*WHAT TO PRODUCE:* Please render the stretch of the records from the line containing "Toggle the CCTV map overlay" through their end as a Markdown table. Use the columns No. and Text, and leave out blank lines.

*RECORDS SHOWN:*
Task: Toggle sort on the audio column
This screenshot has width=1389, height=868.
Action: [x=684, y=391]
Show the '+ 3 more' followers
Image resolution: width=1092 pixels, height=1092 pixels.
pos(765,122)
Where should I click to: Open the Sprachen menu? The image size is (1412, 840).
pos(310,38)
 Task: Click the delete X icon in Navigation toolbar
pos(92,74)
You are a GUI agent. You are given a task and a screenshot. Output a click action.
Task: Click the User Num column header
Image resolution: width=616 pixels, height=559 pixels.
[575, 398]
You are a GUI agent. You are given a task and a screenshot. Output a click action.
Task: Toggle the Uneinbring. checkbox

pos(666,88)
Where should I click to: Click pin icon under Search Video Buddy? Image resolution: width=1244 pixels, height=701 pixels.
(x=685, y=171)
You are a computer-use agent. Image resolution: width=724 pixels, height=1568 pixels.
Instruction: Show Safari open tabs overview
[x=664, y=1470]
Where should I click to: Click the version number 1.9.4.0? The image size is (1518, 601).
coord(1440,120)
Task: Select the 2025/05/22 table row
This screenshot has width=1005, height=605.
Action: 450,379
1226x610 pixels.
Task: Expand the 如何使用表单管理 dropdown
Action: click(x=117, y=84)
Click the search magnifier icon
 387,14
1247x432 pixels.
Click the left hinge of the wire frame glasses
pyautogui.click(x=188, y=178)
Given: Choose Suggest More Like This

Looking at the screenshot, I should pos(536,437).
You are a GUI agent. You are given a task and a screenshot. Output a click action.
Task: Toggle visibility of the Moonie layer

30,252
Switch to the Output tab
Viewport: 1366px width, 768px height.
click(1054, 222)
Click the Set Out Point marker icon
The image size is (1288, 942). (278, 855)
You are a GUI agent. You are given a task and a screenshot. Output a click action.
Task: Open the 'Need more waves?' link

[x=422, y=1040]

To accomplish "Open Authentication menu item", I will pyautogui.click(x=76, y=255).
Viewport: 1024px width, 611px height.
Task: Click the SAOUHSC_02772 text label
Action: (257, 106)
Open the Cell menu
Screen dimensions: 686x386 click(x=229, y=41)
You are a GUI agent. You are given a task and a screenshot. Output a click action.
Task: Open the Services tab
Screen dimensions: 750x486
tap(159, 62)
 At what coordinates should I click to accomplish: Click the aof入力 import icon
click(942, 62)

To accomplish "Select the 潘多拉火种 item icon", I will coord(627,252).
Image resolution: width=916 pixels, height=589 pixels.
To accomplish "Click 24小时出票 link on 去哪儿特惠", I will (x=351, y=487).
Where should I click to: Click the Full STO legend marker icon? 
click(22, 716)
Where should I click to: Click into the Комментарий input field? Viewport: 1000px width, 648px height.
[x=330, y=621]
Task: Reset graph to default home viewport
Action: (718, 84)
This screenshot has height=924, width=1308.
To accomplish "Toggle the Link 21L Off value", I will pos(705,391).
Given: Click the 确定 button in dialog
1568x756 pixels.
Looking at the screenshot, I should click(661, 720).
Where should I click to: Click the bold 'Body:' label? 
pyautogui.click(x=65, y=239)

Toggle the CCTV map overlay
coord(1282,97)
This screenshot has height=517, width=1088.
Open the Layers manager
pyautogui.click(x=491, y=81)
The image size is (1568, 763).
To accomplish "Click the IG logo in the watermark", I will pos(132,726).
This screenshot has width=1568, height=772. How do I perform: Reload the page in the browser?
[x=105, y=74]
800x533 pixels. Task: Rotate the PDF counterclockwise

*EXERCISE RESPONSE:*
| No. | Text |
|---|---|
| 1 | Toggle the CCTV map overlay |
| 2 | coord(1282,97) |
| 3 | This screenshot has height=517, width=1088. |
| 4 | Open the Layers manager |
| 5 | pyautogui.click(x=491, y=81) |
| 6 | The image size is (1568, 763). |
| 7 | To accomplish "Click the IG logo in the watermark", I will pos(132,726). |
| 8 | This screenshot has width=1568, height=772. How do I perform: Reload the page in the browser? |
| 9 | [x=105, y=74] |
| 10 | 800x533 pixels. Task: Rotate the PDF counterclockwise |